In his post The Argument Over Inequality, Ezra Klein suggests the myth of individual exceptionalism undermines society. I agree. American exceptionalism romanticizes the notion that we are a nation of individuals.

Tacit in the notion of a nation of individuals is that responsibility for organizations are preordained to be individualized (e.g., the buck stops here), and as a consequence run from a top-down structure.
A top-down hierarchy is inherently unstable - it assumes the ethical and operational infallblity of those at the top.
A pope is as corruptible as a pauper, if not more susceptible. A top-down hierarchy allows for an intellectually lazy, disengaged underclass. Further, it nurtures self-serving behavior in those in charge (e.g., see Enron scandal).

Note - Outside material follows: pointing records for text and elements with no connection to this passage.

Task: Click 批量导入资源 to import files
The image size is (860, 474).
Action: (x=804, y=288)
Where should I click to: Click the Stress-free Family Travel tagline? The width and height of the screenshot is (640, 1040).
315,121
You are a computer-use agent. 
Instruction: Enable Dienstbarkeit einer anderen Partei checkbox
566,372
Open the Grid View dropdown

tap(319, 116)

Klein retells the story of iconic inventor Alexander Graham Bell and his lesser known, would-be competitor, Elisha Gray.
On Feb. 14, 1876, Elisha Gray entered the U.S. Patent Office. Like Bell, he meant to patent a device for "transmitting vocal sounds telegraphically." Unlike Bell, the device in his patent actually worked. But Gray was a few hours too late. Bell's representative had come earlier in the morning to assert Bell's claim. In the log books, Bell is the fifth applicant that day and Gray is the 39th. And so it is Bell's name we remember. Meanwhile, Antonio Meucci, an Italian stage technician, had applied for a "caveat" -- a placeholder patent -- five years before either Gray or Bell. But lacking the $10 necessary to pay the patent office, his claim lapsed.

The recognition that luck plays a dominant role in an individual's fortune, or in a country's fortune, or in a society's fortune, or in an institution's fortune, deflates the insidious notion of exceptionalism.
Exceptionalism The perception that a country, society, institution, movement, or time period is "exceptional" (i.e., unusual or extraordinary) in some way and thus does not need to conform to normal rules or general principles.
source: Wikipedia.
Individuals and institutions are limited in the influence they have on their good fortune.

Like Klein, I believe that public policy should, as a matter of fairness, smooth the jagged edges of fate.